** Source material follows **

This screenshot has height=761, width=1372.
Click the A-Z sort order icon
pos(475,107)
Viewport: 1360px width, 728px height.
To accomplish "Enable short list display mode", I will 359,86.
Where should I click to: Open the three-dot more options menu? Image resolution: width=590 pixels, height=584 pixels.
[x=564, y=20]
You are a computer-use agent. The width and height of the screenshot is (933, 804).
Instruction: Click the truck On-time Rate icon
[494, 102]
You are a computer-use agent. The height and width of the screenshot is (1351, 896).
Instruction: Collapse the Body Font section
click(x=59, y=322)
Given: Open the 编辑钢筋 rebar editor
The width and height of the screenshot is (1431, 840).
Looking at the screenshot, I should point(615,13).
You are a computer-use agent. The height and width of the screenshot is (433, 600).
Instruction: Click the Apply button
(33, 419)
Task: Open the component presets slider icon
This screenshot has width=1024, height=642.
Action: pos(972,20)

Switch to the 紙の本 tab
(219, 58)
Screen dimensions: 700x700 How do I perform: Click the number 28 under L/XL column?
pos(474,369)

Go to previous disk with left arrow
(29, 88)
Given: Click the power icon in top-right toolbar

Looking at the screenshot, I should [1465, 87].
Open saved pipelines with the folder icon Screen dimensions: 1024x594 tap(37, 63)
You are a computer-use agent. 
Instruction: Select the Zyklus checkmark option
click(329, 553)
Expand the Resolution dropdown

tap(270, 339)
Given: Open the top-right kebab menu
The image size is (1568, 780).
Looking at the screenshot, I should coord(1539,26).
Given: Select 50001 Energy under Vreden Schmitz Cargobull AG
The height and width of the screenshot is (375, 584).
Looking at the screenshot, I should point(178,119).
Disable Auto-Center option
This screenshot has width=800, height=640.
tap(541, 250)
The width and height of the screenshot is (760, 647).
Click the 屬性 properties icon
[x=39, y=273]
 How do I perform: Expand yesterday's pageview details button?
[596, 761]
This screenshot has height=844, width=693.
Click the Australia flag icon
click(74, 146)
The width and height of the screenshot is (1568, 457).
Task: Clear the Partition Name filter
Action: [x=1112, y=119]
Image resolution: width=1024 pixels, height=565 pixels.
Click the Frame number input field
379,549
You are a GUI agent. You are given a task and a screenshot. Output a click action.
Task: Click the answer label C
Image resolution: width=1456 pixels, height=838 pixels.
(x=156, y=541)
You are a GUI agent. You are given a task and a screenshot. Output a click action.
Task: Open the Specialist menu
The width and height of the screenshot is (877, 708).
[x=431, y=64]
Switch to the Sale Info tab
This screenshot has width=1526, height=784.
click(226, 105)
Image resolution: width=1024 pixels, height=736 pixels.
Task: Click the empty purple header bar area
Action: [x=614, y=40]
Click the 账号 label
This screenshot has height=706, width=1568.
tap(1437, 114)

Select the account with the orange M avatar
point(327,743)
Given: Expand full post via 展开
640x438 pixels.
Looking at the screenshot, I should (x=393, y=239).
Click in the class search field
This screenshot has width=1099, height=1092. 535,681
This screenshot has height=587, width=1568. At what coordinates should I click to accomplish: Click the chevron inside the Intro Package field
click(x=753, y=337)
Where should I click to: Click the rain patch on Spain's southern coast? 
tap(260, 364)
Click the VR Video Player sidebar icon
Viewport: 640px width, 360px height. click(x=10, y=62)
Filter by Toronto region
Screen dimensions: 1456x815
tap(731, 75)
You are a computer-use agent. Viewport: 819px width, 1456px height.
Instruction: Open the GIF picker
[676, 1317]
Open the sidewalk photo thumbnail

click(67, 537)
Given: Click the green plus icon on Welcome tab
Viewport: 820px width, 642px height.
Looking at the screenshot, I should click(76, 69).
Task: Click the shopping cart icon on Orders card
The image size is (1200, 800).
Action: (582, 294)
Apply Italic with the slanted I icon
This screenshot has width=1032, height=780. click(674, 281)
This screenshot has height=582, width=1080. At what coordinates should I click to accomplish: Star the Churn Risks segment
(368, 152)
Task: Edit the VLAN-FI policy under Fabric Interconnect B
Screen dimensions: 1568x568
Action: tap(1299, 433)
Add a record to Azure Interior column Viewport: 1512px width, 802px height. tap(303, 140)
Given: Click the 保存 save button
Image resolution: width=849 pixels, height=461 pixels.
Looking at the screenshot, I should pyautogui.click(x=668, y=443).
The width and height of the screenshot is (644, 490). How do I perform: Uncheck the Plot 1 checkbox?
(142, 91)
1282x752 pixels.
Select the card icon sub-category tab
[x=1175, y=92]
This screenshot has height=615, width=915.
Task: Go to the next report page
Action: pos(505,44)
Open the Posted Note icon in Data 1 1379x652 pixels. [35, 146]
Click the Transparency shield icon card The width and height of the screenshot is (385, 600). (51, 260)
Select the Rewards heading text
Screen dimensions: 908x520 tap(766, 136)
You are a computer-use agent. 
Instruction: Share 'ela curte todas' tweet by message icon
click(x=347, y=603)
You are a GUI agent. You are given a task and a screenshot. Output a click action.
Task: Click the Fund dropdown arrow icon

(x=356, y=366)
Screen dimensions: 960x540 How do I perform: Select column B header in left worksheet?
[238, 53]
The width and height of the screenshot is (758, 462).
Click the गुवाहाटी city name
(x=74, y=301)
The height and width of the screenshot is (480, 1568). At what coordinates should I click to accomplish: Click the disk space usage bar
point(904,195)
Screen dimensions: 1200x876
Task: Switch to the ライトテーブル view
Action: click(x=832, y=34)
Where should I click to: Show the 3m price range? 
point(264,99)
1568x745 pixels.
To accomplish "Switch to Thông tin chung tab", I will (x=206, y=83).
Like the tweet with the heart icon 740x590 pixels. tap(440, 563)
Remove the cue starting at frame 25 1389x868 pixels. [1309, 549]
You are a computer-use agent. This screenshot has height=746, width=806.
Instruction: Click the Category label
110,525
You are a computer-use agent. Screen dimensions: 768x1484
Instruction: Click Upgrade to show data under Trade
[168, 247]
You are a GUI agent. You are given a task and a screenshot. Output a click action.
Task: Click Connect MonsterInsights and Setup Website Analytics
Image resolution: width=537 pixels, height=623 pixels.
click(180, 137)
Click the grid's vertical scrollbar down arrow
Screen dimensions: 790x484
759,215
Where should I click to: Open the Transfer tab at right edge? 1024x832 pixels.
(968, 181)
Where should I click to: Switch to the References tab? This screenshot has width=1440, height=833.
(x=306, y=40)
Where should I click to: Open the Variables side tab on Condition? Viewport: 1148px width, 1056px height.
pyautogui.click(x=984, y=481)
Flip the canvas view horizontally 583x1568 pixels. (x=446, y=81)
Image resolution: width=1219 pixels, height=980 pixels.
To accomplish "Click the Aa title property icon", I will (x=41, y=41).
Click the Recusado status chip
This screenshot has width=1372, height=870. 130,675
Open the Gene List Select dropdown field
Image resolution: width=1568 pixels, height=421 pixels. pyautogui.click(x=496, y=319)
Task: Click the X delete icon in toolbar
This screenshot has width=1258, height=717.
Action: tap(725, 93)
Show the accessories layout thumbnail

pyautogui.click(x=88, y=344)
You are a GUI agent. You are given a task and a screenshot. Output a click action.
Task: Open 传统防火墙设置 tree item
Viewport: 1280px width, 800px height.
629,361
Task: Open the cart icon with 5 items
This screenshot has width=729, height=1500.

** End of Source material **

What to do — Lines above with the string "will" need to be found and copied.

Answer for the task —
To accomplish "Enable short list display mode", I will 359,86.
To accomplish "Switch to Thông tin chung tab", I will (x=206, y=83).
To accomplish "Click the Aa title property icon", I will (x=41, y=41).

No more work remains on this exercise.